**INSTRUCTIONS FOR THE TASK**: Every line of the entries below from the one containing "This screenshot has height=768, width=1366." to the one containing "Screen dimensions: 955x531", both ends included, must be written out exactly. No other line belongs in the answer.

**DATA EXTRACTS**:

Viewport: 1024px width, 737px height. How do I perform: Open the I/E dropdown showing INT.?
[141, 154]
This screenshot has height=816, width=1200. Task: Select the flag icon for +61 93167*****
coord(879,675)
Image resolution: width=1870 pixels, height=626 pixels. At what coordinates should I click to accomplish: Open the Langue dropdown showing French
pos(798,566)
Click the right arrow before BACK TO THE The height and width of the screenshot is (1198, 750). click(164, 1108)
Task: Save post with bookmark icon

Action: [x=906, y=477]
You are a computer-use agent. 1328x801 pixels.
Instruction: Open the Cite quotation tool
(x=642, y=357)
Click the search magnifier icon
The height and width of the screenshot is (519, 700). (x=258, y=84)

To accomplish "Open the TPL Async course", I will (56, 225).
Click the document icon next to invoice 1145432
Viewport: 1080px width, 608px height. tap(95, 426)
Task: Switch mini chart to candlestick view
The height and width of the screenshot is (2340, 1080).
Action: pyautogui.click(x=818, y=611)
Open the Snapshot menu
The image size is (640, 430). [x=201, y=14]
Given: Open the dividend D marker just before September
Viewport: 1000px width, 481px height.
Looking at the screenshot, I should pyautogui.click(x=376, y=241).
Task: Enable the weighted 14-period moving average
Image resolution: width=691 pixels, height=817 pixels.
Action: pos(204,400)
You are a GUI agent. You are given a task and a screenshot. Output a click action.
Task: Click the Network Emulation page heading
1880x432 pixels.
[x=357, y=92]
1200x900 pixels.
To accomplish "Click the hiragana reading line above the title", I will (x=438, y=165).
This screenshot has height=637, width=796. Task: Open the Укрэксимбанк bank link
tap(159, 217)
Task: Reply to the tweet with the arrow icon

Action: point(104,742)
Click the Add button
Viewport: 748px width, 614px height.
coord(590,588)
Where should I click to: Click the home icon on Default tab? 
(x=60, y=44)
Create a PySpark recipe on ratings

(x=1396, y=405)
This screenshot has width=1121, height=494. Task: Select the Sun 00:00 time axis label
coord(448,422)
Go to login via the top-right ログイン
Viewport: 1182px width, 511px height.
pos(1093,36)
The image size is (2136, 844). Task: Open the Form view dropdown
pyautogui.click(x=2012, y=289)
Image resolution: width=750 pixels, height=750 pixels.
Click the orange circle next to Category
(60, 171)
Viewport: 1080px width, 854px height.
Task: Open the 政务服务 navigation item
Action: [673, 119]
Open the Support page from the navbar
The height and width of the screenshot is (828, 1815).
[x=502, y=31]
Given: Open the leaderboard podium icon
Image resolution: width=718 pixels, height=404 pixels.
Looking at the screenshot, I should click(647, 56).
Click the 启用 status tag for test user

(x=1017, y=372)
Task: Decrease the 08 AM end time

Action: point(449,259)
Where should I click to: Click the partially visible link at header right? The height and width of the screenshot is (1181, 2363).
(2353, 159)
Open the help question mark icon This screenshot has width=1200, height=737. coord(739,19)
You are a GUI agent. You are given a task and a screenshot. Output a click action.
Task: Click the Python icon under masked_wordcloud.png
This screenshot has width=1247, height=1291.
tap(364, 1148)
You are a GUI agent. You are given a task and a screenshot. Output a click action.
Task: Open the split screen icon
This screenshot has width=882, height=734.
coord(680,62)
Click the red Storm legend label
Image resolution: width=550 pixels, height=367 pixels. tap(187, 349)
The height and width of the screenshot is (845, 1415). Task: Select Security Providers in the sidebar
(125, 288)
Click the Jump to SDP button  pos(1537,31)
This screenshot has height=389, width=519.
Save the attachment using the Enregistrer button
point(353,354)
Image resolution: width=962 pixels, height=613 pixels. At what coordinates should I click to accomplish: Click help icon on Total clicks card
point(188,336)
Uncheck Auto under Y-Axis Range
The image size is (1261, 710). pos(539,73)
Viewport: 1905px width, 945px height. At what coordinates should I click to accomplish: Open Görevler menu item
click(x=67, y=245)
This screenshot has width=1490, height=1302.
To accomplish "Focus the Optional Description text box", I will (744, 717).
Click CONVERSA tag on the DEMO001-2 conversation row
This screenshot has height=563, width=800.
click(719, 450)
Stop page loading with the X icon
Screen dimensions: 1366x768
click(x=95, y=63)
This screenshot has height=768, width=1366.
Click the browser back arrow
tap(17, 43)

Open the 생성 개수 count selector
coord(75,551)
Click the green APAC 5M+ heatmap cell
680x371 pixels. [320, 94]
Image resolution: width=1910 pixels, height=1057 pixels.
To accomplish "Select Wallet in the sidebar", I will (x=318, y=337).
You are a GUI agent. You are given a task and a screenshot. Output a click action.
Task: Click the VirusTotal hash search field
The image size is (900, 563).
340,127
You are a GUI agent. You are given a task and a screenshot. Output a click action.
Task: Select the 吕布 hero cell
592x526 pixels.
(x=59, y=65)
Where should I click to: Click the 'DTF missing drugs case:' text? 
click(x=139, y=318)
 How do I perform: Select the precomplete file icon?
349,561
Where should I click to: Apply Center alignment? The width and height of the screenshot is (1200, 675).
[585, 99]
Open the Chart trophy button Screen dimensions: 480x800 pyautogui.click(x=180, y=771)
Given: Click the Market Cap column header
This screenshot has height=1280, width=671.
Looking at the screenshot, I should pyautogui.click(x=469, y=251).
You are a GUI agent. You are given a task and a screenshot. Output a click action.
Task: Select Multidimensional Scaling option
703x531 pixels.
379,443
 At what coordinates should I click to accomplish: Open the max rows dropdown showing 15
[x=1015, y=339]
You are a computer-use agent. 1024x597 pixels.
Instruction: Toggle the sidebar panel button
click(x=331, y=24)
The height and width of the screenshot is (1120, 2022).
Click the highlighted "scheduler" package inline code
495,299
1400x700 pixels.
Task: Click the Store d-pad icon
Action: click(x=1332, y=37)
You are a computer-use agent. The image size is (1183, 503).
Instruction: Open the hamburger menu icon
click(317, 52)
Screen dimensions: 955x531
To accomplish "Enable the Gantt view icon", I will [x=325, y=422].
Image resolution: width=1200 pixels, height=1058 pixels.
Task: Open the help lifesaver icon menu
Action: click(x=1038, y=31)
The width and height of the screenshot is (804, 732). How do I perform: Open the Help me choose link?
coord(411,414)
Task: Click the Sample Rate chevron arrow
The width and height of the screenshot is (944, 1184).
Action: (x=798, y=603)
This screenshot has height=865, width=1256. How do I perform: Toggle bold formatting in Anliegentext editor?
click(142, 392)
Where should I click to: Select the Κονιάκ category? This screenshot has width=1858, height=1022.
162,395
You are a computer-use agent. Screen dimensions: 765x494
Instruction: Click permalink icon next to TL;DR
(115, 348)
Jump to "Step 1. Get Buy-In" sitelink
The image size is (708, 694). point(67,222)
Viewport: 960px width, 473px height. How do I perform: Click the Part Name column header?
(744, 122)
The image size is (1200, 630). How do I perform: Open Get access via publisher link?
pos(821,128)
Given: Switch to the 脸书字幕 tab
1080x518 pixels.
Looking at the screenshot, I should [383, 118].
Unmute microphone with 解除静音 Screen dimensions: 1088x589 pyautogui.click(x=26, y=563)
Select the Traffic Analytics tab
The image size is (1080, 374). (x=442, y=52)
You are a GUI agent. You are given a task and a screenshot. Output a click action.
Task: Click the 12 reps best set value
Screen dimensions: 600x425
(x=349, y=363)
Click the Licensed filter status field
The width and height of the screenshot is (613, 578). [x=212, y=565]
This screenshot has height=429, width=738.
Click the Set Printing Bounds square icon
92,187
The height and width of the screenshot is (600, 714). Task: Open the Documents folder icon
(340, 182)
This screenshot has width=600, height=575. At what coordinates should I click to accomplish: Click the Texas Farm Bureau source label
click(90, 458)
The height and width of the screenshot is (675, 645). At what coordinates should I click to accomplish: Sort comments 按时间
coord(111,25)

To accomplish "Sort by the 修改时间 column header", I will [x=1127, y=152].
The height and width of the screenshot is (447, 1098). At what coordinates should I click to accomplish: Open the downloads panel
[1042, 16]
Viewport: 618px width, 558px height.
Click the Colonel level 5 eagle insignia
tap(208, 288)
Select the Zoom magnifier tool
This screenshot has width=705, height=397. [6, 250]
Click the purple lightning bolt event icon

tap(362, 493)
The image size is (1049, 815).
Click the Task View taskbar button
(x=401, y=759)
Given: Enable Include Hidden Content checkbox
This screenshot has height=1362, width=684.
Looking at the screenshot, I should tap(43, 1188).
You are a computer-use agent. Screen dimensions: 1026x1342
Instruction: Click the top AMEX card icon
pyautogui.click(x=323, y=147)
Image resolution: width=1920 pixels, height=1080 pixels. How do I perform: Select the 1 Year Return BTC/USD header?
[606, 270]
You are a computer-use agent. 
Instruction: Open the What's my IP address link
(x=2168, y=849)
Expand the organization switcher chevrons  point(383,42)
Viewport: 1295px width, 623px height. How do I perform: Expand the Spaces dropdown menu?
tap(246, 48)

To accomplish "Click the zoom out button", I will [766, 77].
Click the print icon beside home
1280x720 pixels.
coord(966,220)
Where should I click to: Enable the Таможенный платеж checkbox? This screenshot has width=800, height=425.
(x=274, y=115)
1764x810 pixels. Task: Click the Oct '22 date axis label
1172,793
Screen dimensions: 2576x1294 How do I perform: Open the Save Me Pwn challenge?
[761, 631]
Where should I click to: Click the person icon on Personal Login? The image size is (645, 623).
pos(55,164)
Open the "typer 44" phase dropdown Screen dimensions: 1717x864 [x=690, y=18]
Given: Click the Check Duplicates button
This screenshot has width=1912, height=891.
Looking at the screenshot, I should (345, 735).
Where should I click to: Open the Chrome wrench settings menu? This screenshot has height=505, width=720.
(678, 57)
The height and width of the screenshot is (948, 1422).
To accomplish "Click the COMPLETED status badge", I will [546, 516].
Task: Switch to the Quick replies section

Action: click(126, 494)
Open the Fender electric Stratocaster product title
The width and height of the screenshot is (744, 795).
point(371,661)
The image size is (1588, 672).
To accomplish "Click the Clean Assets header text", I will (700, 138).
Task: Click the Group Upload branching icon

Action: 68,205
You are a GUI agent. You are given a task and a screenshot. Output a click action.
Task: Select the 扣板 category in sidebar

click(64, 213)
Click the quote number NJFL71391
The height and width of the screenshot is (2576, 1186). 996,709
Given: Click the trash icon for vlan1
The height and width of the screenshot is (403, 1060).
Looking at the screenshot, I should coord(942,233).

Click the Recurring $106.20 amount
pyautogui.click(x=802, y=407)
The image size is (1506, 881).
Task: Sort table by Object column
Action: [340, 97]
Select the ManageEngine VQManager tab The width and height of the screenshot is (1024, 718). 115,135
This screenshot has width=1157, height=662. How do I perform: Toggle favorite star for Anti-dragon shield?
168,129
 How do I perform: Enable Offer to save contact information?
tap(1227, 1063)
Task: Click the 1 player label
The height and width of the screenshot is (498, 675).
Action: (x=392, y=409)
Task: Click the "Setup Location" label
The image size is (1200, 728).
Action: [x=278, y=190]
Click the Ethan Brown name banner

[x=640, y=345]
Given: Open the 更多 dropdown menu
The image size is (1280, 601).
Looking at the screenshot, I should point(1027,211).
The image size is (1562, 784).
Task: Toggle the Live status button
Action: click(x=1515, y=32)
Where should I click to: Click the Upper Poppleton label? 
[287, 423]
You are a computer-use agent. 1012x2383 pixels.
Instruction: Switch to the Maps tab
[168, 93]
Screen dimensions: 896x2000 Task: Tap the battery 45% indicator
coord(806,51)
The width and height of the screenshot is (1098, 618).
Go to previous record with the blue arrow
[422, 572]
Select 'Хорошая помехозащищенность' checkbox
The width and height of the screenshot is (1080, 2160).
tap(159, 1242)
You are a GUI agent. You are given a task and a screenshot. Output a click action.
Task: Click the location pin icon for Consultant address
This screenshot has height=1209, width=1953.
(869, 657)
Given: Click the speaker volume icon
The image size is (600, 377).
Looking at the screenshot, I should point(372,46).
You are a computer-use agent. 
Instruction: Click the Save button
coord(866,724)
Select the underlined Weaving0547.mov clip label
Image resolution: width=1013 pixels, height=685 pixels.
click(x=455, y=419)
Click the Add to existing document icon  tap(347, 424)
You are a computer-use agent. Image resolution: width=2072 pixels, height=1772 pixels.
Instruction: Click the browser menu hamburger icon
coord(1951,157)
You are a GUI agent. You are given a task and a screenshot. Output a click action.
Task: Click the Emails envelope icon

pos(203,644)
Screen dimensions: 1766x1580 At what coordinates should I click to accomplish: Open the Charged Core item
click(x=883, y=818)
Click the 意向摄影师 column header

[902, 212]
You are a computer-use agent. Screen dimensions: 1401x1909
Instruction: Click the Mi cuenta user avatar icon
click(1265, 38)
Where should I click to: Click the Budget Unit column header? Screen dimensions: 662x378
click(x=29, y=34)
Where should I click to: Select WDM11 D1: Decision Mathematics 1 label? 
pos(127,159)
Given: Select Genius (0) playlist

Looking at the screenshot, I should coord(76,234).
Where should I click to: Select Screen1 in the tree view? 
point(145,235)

**TASK RESULT**:
This screenshot has height=768, width=1366.
Click the browser back arrow
tap(17, 43)

Open the 생성 개수 count selector
coord(75,551)
Click the green APAC 5M+ heatmap cell
680x371 pixels. [320, 94]
Image resolution: width=1910 pixels, height=1057 pixels.
To accomplish "Select Wallet in the sidebar", I will (x=318, y=337).
You are a GUI agent. You are given a task and a screenshot. Output a click action.
Task: Click the VirusTotal hash search field
The image size is (900, 563).
340,127
You are a GUI agent. You are given a task and a screenshot. Output a click action.
Task: Select the 吕布 hero cell
592x526 pixels.
(x=59, y=65)
Where should I click to: Click the 'DTF missing drugs case:' text? 
click(x=139, y=318)
 How do I perform: Select the precomplete file icon?
349,561
Where should I click to: Apply Center alignment? The width and height of the screenshot is (1200, 675).
[585, 99]
Open the Chart trophy button Screen dimensions: 480x800 pyautogui.click(x=180, y=771)
Given: Click the Market Cap column header
This screenshot has height=1280, width=671.
Looking at the screenshot, I should pyautogui.click(x=469, y=251).
You are a GUI agent. You are given a task and a screenshot. Output a click action.
Task: Select Multidimensional Scaling option
703x531 pixels.
379,443
 At what coordinates should I click to accomplish: Open the max rows dropdown showing 15
[x=1015, y=339]
You are a computer-use agent. 1024x597 pixels.
Instruction: Toggle the sidebar panel button
click(x=331, y=24)
The height and width of the screenshot is (1120, 2022).
Click the highlighted "scheduler" package inline code
495,299
1400x700 pixels.
Task: Click the Store d-pad icon
Action: click(x=1332, y=37)
You are a computer-use agent. The image size is (1183, 503).
Instruction: Open the hamburger menu icon
click(317, 52)
Screen dimensions: 955x531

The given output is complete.